The IPCC believes that water vapor increases with temperature, acting as a positive feedback, further increasing temperature. But this is not happening. Global weather balloon data shows that water vapor has been decreasing over time, not increasing.
Why should tropospheric humidity decrease with temperature increasing? The answer is that humidity in the upper atmosphere is largely driven by thunderstorms (convection), and thunderstorms have been increasing.
Figure 3 is the thunderstorm frequency at Hong Kong since 1947. Source here.
Most thunderstorm activity is in the tropics, and Hong Kong is subtropical at 22°N latitude, so should be representative of global activity. The data shows a low during the cool 1960’s, and a high in the warm 1990’s, with an increase of 1.7 days/decade, roughly tracking global and local temperature. Local temperature at the Royal Observatory in Hong Kong has not been corrected for local heat island, or “homogenized” by GISS. I could find no global data for thunderstorm frequency.
Figure 4 are the steps in thunderstorm maturation. Source Wikipedia.
Figure 5 is the aftermath of a thunderstorm/hailstorm, near La Luz, New Mexico, USA, August 2009. Source is the author.
Thunderstorms operate by convection. As the surface heats up, air rises. If that air contains moisture, as the air rises and cools, the moisture condenses, giving up more heat. This can result in towering clouds that produce hail and rain. This leads to rapid surface cooling and heat transport to the stratosphere. The rising air is depleted of water vapor resulting in drying at all levels in the troposphere up to the stratosphere. If there are more thunderstorms, there is more drying and surface cooling. The heat transported to the stratosphere is then transported poleward by Hadley Cell circulation and radiated to space. This is one reason for the poles (at least the north pole) warming more than the tropics.
Thunderstorms are nature’s thermostats. This is easily observed. On a hot summer’s day, in the heat of the afternoon, rising thermals turn into cumulus clouds and then into rising thunderheads, followed by rain and sometimes hail. Surface temperatures under the clouds of 105°F (40.5°C) can drop to 60°F (15.5°C) in minutes. The winds felt on the ground are just the bottom portion of a loop of air that extends up through the clouds outside or trailing edge and down in the rain. At the end of the storm, when the clouds dissipate, what is left is dry air. The moisture is now on the ground as water or hailstones and the heat has been lifted to the tropopause. In temperate latitudes it may take several days for heat and humidity to build up and begin the cycle again. In the tropics, the cycle may begin the next day.

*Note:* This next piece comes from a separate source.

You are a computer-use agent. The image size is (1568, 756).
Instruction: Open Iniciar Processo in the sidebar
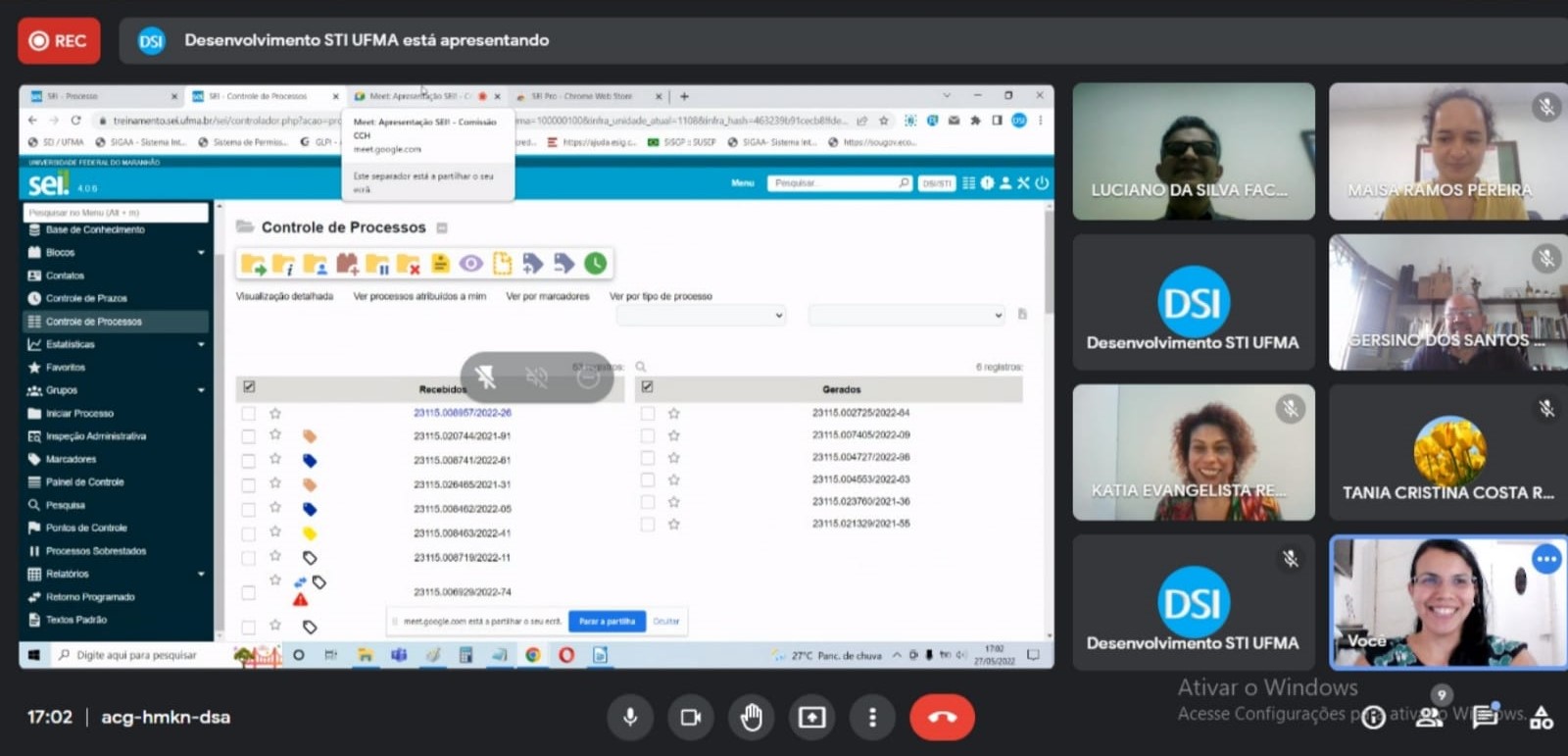79,414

The most important area for climate regulation on earth is the tropics, and the tropics are where there is the most water vapor and where most thunderstorms occur. Thunderstorms do two things: they move heat from the surface to the top of the tropopause, and the associated clouds reflect solar heating to space. They also set the earth’s sea surface temperature thermostat to 30°C. See Willis Eschenbach’s article on the subject here. As the earth warms, more sea surface will reach the thermostat set point, and more heat will be shunted away by clouds and thunderstorms, either as short-wave reflected from the cloud tops, or long wave radiated from the top of the atmosphere. This naturally reduces climate sensitivity to more greenhouse warming. Climate sensitivity has changed over time. This is the reason that the early 20th century warming was as dramatic as it was with a small CO2 rise, and the late 20th Century warming was the same amplitude with a much greater CO2 rise. Here is a plot of 60-year window equilibrium climate sensitivity from 1880 to 2010 using GISStemp data and a combination of Law Dome and Keeling CO2 data.
Figure 6 is a plot of equilibrium climate sensitivity assuming a 60 year window (1880 to 1940, 1881 to 1941, and so on). The window length bridges the natural climate cycles.
As the plot shows, climate sensitivity in the early 20th Century was about 4°C for CO2 doubling, but by the turn of the Century, this had reduced to about 1.5°C. It is likely approaching zero if we take out all the GISS “adjustments” and use the true temperatures. This explains the “pause” of the last 17 years. The temperature cannot rise higher because we can’t warm beyond Mother Nature’s thermostat set point, set by the maximum sea-surface temperature.